Вскоре меня перевели в г. Вольск Саратовской области в школу младших авиационных специалистов. За хорошую успеваемость меня направили на обучение в Военное авиационное училище в г. Молотов (так тогда называлась Пермь). Здесь я познакомился с очень хорошей девушкой – Аннушкой, которая стала моей женой и после того, как я окончил училище, поехала со мной на Дальний Восток в г. Спасск-Дальний, куда я получил назначение. В военное училище я попал только потому, что не был на учете в органах и к этому времени умер «вождь всех народов» – тиран Джугашвили-Сталин.

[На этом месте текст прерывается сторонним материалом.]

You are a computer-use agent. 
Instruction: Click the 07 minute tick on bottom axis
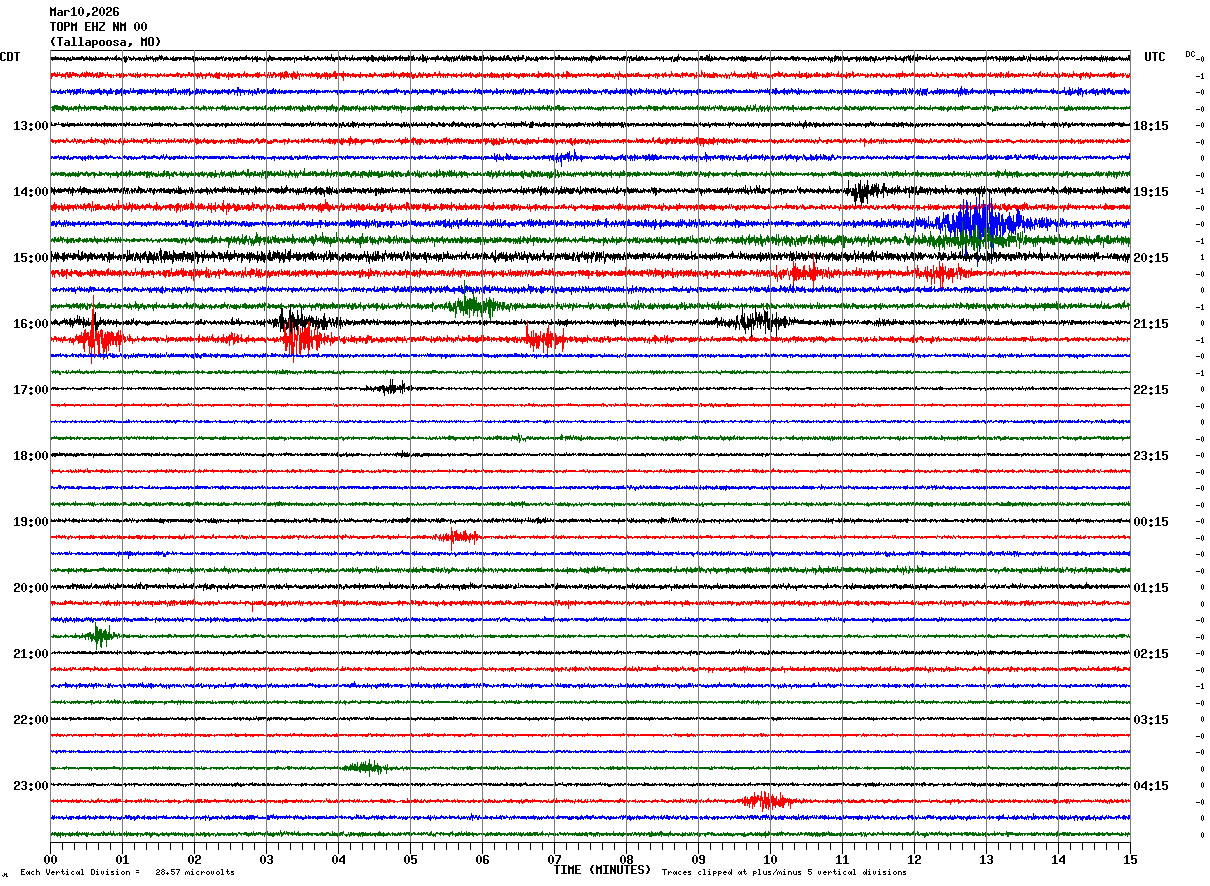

В 1956 году мама поехала в Москву и начала хлопотать о реабилитации отца и себя. Папа был реабилитирован решением Верховного суда СССР из-за отсутствия состава преступления, мама также была реабилитирована, так как единственным ее преступлением было то, что она была членом семьи «врага народа».

Я уволился из армии в 1962 году, и мы переехали с женой и дочерью Мариной в г. Пермь. Здесь я закончил Пермский политехнический институт. Работал на различных предприятиях города в должностях старшего инженера, начальника отдела, начальника цеха, энергетика предприятия. В 1967 году у нас родилось два сына – Саша и Володя. Сейчас у нас уже трое внуков и две внучки, все проживают в г. Перми. К сожалению, здоровьем похвастаться не могу, в 1987 году перенес инфаркт, однако после лечения продолжил трудовую деятельность. В 1989 г. состояние здоровья ухудшилось настолько, что меня вывели на II группу инвалидности. С тех пор являюсь пенсионером.

Вот вся моя жизнь, жизнь сына бывших «врагов народа». Хочу только добавить несколько слов. Мать прошла такую тяжкую, зверскую школу коммунистического перевоспитания, что до самой смерти боялась рассказывать о своих муках и переживаниях в лагерях ГУЛАГа. Когда я начинал не очень почтительно высказываться о советской власти и ее руководителях, она просила меня этого не делать, так как продолжала бояться последствий. Мама последние годы жила со мной в г. Перми и умерла в 1988 году.

 


1. Евгений Александрович Мочилин-Гольдштейн, 1934 г.р., быв. военнослужащий, штурман дальней авиации.